87 甘味
「ヌマヌマ」
「うん、問題ないな。クマール。食べて良いぞー」
「ヌマ!」
ジャングルビーの巣蜜をクマールはムシャムシャと美味しそうに食べ始める。
「ヌマァ! ヌマ!」
超美味い! って感じでクマールは全身を使って喜びをアピールしている。
それから蜜蠟の一部を俺にそっと差し出す。
「クマールの為に採ったんだから好きに食って良いんだぞー」
「ヌマー」
俺に渡そうとクマールは差し出すポーズをやめない。
「ふふ、君も一緒に食べてほしいとクマールは言いたいのではないか?」
「ヌマ!」
ルナスの言葉にクマールが鳴いて答える。
「そうか、じゃあ俺も少し貰うかな」
と、クマールから蜜蠟を貰って頬張る。
うん。六角形の巣材の食感はサクサクしていて歯ごたえがとても良い。
更に蜂蜜が十分に染みこんでいて、素晴らしい味わいをしている。
「ヌマー!」
美味しい! 超美味い! 生きてて良かった! ってばかりにクマールがジャングルビーの蜜蠟を貪っていく。
「ああ、美味しいな」
「ヌマー!」
ボリボリと食べながら俺は蜜蠟を絞って蜂蜜を瓶に入れ、確保してリュックに入れる。
「迷宮で甘味を調達だな。
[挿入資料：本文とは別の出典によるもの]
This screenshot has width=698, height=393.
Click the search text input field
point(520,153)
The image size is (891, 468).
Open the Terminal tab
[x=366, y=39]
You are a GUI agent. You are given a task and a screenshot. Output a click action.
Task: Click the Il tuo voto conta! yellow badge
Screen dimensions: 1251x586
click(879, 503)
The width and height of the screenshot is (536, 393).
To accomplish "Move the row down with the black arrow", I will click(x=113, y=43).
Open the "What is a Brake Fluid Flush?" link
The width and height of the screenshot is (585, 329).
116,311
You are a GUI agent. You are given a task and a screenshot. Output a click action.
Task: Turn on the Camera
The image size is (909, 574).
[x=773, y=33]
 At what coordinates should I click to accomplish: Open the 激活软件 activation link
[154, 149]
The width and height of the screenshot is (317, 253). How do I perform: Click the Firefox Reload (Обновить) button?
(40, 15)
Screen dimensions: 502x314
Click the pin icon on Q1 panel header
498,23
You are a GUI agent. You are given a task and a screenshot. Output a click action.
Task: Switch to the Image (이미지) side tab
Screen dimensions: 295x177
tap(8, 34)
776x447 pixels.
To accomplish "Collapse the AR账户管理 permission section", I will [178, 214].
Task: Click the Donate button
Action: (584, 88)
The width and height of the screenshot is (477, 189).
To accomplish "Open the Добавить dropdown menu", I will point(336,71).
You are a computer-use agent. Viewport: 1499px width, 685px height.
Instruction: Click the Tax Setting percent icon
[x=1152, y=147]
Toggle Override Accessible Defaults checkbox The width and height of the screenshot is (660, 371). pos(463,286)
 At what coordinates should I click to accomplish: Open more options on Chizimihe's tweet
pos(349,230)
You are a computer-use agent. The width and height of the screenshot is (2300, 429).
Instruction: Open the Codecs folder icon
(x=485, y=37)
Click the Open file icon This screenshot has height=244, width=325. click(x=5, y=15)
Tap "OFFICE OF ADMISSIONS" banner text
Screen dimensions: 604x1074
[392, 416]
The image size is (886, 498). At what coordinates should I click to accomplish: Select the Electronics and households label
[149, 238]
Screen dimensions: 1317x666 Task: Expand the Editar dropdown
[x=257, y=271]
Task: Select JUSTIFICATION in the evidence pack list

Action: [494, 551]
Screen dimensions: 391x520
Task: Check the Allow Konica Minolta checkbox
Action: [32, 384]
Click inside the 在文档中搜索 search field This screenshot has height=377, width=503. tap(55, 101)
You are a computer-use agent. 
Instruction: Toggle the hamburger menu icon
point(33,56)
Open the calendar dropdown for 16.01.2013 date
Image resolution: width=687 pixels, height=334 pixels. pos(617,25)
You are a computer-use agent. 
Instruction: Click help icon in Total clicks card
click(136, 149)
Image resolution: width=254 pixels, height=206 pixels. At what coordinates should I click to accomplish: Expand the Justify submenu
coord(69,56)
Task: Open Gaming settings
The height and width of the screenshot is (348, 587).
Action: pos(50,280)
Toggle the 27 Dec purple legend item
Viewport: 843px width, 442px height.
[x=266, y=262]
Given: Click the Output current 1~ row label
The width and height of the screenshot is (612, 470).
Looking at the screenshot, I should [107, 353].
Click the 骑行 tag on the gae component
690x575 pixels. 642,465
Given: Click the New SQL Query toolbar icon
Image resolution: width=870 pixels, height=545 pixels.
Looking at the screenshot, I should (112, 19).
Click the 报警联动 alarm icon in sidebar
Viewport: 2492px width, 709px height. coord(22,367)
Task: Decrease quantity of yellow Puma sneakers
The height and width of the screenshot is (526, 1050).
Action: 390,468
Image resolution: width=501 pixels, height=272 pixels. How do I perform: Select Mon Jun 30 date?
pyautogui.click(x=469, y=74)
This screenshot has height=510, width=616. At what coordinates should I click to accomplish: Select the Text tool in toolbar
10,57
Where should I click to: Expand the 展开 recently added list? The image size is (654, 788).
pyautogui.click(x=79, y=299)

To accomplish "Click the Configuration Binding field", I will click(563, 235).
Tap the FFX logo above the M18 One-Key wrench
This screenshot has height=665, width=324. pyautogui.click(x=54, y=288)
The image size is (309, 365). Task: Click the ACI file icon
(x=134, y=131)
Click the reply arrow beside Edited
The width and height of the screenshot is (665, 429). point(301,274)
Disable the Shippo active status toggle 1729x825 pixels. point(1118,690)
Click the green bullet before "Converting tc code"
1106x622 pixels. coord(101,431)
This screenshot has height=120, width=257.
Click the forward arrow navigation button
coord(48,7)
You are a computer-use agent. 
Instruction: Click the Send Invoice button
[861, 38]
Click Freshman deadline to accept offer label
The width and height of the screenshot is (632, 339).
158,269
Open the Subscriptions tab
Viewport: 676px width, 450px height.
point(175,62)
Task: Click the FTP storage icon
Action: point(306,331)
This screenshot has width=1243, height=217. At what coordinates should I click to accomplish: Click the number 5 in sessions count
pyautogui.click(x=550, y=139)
しばらく食事が楽しみだ。君の料理は格別だからな」
「ルナスは何が食べたい?」
「君が作るチーズピザに蜂蜜を掛けた奴が美味いな」
ああ、あの料理ね。
じゃあ次の飯はそれを作るとしよう。
蜂蜜は使い道が多くて助かる。
「さてと……あんまり長居するとジャングルビーの兵隊とかが駆けつけてくるだろうから程々にして行こうか」
「ふふふ、来たとしても返り討ちにすれば良いがな」
そんな元も子もない……。
むしろその展開を望んでいるんだろうけどさ。
ほら、敵の大群を強行突破とか燃える展開だしな。
「ヌマァ」
ペロッとクマールが満足したとばかりに舌で口元を舐めている。
「じゃあクマール、お前の荷物に今手に入れた蜜蠟と蜂蜜を入れるぞ。しっかりと守るように」
「ヌマ!」
まだまだある! っとばかりにクマールが目をキラキラさせながら背負わせたポーチに蜜蠟と蜂蜜を入れる。
「ヌマ」
ギュッとポーチを抱擁したクマールはそのままポーチを大事そうに背負った。
「さあ出発だー」
「ふふ、手際の良い事だな。ジャングルビーの蜜は良い値段で取引される。クマールからするとすごい贅沢品だな。取ったら怒りそうだ」
「市場じゃそこそこ良い値で売れるのは間違いない」
甘い物だし、ジャングルビーの蜜は味も品質も良いからな。
もっと上位の蜂蜜もあるけど手頃で美味しいのはこの辺りだ。
というか意味も無くクマールを怒らせてどうするんだ。クマールが可哀そうだろう。
ともかく、クマールがすごくやる気を見せているので、このテンションで来てもらおう。
荷物持ちとしては心許ないけど俺達の癒やしになっているんだし。
「ヌマ!」
こうして俺達は蜂蜜を手に入れて進んで行った。